Data from a collection:
※ ※ ※

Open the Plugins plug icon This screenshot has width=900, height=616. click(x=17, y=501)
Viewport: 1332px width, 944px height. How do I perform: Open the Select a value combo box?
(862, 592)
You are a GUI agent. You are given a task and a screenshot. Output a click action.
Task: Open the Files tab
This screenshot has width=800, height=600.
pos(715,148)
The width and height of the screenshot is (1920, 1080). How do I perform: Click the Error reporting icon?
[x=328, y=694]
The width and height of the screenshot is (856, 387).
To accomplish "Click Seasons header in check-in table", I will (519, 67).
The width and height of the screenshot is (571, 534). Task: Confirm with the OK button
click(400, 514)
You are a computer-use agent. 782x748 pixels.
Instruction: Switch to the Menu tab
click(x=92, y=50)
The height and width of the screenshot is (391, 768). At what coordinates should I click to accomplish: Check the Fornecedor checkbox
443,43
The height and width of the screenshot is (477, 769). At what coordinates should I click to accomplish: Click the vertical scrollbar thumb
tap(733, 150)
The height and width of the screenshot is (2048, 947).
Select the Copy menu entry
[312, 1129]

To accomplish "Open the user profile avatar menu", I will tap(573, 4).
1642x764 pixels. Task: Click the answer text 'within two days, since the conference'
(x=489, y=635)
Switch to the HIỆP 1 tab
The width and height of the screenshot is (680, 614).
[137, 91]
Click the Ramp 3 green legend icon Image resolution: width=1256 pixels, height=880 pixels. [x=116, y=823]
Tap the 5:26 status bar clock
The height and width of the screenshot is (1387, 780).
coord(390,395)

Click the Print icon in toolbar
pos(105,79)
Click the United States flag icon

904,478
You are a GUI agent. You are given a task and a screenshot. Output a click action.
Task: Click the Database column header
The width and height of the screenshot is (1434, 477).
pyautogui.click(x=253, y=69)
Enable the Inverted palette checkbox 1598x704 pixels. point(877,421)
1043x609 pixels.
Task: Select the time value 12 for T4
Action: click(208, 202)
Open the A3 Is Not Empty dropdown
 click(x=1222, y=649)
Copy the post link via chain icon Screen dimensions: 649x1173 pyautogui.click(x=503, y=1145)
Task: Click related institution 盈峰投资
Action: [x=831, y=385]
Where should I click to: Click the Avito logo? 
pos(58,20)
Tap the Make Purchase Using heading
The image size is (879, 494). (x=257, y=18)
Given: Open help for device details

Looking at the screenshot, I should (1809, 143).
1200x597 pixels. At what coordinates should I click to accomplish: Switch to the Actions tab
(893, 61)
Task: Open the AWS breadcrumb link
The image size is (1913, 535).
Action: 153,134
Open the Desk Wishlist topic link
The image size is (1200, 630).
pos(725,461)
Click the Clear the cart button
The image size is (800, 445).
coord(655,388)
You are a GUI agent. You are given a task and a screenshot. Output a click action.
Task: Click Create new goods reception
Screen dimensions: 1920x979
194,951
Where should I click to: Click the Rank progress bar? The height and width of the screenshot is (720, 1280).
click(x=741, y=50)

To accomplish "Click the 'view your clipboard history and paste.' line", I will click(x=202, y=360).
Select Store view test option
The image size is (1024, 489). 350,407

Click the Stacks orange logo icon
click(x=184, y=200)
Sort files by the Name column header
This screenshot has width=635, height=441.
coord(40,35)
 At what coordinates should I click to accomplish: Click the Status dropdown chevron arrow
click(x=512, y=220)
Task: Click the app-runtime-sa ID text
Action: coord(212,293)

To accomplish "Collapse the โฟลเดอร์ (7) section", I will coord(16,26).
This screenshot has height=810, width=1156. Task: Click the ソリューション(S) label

※ ※ ※

**EXERCISE**
Please write out, unchanged, the part of the data above that begins with the line containing "Click the Print icon in toolbar" and ends with the line containing "click(x=1222, y=649)", including both of those lines.

**EXERCISE SOLUTION**
Click the Print icon in toolbar
pos(105,79)
Click the United States flag icon

904,478
You are a GUI agent. You are given a task and a screenshot. Output a click action.
Task: Click the Database column header
The width and height of the screenshot is (1434, 477).
pyautogui.click(x=253, y=69)
Enable the Inverted palette checkbox 1598x704 pixels. point(877,421)
1043x609 pixels.
Task: Select the time value 12 for T4
Action: click(208, 202)
Open the A3 Is Not Empty dropdown
 click(x=1222, y=649)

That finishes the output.